— EXERCISE PROMPT —
Search the data for the word "checkbox" and copy each line that has it.

— SUPPLIED RECORDS —
########################################
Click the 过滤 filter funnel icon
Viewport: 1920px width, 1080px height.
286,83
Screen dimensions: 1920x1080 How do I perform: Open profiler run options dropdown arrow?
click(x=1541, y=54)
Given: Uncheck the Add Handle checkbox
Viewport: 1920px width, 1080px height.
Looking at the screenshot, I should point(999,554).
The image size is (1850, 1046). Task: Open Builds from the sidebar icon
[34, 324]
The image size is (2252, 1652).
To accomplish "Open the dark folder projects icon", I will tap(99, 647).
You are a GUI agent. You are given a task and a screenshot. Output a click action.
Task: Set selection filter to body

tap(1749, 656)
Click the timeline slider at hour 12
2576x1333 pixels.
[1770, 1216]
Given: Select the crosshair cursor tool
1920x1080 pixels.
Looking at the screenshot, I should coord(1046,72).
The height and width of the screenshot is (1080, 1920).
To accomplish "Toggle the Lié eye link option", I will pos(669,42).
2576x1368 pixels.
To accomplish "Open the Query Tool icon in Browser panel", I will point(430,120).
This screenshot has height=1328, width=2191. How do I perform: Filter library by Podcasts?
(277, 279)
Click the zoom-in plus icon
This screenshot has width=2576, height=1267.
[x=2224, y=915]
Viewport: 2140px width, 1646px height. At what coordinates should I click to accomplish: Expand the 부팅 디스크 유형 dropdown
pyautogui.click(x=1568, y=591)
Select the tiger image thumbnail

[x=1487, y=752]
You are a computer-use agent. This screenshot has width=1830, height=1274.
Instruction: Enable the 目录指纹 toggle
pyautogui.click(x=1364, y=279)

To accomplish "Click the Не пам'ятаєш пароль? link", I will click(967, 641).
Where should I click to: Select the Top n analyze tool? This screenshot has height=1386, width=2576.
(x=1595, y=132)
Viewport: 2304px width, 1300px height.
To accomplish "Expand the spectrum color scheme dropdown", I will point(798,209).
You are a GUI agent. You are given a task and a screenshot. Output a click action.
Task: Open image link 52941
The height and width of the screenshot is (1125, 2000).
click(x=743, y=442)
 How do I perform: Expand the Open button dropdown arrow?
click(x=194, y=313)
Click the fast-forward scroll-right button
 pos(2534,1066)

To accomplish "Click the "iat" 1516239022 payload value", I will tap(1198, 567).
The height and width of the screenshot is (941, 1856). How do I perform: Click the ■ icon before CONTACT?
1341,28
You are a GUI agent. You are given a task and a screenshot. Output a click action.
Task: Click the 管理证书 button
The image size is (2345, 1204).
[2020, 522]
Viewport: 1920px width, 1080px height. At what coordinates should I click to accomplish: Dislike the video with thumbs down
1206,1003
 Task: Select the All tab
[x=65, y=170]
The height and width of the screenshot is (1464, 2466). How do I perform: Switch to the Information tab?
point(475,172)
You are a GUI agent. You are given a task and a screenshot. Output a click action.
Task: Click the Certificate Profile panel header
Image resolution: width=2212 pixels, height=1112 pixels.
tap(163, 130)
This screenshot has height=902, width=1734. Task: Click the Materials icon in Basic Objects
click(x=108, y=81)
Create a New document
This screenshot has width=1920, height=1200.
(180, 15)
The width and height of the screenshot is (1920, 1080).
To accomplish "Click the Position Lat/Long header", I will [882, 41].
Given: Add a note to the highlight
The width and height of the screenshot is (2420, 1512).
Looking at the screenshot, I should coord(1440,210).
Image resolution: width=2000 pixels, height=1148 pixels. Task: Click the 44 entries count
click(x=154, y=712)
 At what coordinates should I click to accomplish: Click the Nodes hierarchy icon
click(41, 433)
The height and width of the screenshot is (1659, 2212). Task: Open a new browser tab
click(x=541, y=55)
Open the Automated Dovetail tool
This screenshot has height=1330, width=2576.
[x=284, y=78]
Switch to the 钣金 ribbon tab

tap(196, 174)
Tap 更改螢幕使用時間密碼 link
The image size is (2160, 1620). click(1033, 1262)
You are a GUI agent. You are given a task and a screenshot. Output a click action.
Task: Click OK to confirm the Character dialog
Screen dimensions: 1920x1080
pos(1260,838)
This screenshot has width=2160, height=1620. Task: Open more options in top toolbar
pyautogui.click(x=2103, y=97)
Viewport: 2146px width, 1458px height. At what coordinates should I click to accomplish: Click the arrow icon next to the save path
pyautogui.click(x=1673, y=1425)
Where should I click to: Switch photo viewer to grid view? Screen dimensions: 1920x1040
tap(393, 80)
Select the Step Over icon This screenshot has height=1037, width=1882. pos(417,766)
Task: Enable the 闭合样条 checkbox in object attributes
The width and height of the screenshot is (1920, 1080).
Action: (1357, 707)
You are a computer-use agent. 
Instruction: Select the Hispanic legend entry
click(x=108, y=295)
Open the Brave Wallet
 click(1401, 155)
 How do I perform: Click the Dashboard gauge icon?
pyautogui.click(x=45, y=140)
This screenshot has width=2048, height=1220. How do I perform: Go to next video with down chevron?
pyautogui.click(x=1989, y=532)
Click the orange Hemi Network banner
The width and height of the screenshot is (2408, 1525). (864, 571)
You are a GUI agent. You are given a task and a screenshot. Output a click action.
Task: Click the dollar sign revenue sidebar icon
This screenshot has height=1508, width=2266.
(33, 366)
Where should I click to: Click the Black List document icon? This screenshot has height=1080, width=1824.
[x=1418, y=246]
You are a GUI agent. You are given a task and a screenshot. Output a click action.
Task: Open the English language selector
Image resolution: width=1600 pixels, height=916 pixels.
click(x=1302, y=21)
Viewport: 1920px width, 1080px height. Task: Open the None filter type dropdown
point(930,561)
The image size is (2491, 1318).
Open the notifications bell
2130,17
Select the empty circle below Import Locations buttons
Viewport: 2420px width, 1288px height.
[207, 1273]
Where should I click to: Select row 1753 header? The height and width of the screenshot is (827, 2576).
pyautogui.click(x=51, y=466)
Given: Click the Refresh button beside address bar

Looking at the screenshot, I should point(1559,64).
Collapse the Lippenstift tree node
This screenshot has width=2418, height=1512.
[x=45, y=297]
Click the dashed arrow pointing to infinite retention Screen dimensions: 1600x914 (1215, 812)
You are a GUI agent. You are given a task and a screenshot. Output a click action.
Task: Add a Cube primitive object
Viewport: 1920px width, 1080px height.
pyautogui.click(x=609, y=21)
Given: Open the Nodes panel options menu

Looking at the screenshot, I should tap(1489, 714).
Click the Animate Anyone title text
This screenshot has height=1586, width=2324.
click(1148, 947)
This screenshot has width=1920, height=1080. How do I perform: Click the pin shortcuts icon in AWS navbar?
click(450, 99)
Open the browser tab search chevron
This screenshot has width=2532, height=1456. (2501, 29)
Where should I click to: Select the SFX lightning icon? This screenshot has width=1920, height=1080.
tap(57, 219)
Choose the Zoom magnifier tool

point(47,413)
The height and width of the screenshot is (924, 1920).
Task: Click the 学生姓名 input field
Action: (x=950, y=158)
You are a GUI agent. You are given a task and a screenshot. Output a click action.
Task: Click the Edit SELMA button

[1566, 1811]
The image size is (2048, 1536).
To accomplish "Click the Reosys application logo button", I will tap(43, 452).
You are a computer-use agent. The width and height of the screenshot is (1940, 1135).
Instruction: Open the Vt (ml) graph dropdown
########################################
— ANSWER SPACE —
Given: Uncheck the Add Handle checkbox
Task: Enable the 闭合样条 checkbox in object attributes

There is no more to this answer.